“Stop too Big to Fail” exposed as a FRONT group for Wall Street
Similar to the astroturf group created to kill health care reform, Wall street has rented a artificial grassroots group to block financial regulatory reform. TPM is reporting that the fake grassroots group has spent $1.6 million in ads fighting against Wall Street reform. Financial industry corporations have paid the group a great deal of money to advocate against reform on its behalf under the guise of “consumer advocacy.” The group uses the tagline of “stop too big to fail” so as to intentionally give the false impression that it is working on behalf of consumers when in actuality it is working furiously on behalf of Wall Street banks and investment companies.
The group went so far as to deceive a top economist from MIT, Simon Johnson, a fierce advocate of breaking up large banks, into participating in media conference call that it claimed concerned “protecting small investors.” The ad campaign currently being run by the front group goes something like this:
Stop Too Big To Fail’s $1.6 million ad campaign, which is targeting Majority Leader Harry Reid, Sen.
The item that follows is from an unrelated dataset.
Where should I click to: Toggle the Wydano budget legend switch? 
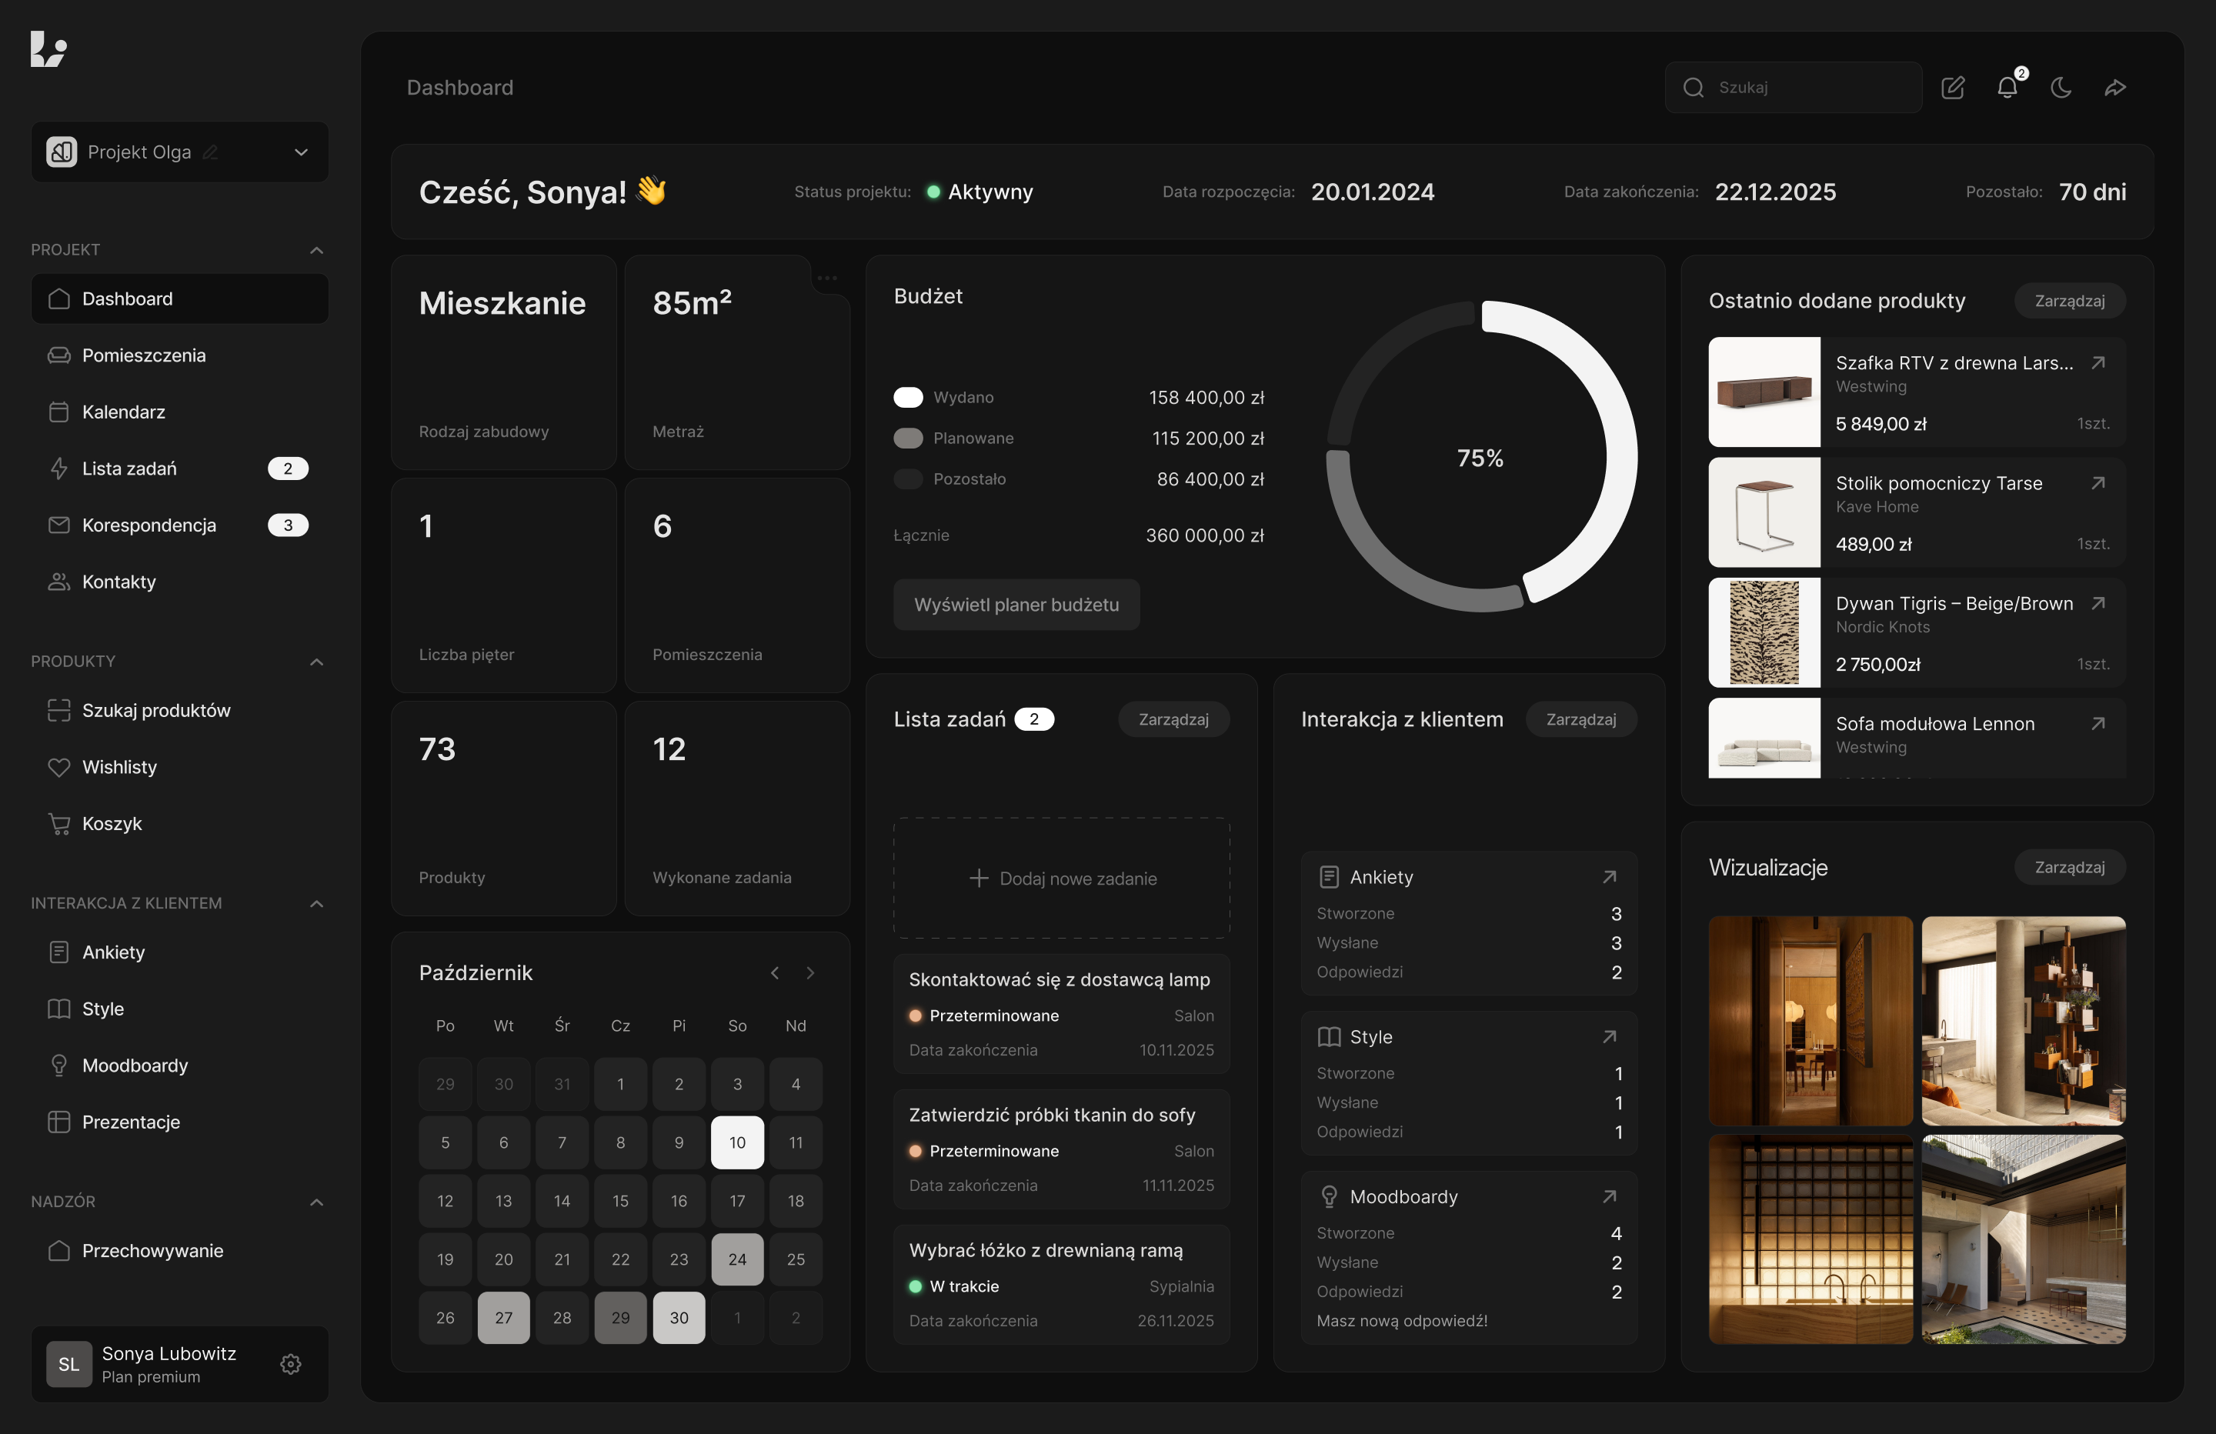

Claire McCaskill (D-MO), and Sen. Mark Warner (D-VA), asks viewers to tell their senators, “vote against this phony ‘financial reform.’ Support real reform, stop ‘too big to fail.’”
So the astroturf roots shilling for Wall Street is claiming that it wants “real” or stronger reform when in fact it wants to kill the Wall Street reform bill altogether. Fifteen years ago the six largest banks assetts totaled 17 percent of the gross domestic product now the assetts of the six largest banks total a whopping 63 percent of the GDP. When such banks make up such a large portion of our economy and engage in irresponsible and riskier behavior it puts the American economy at risk, e.g., Main Street. We need a strong bill.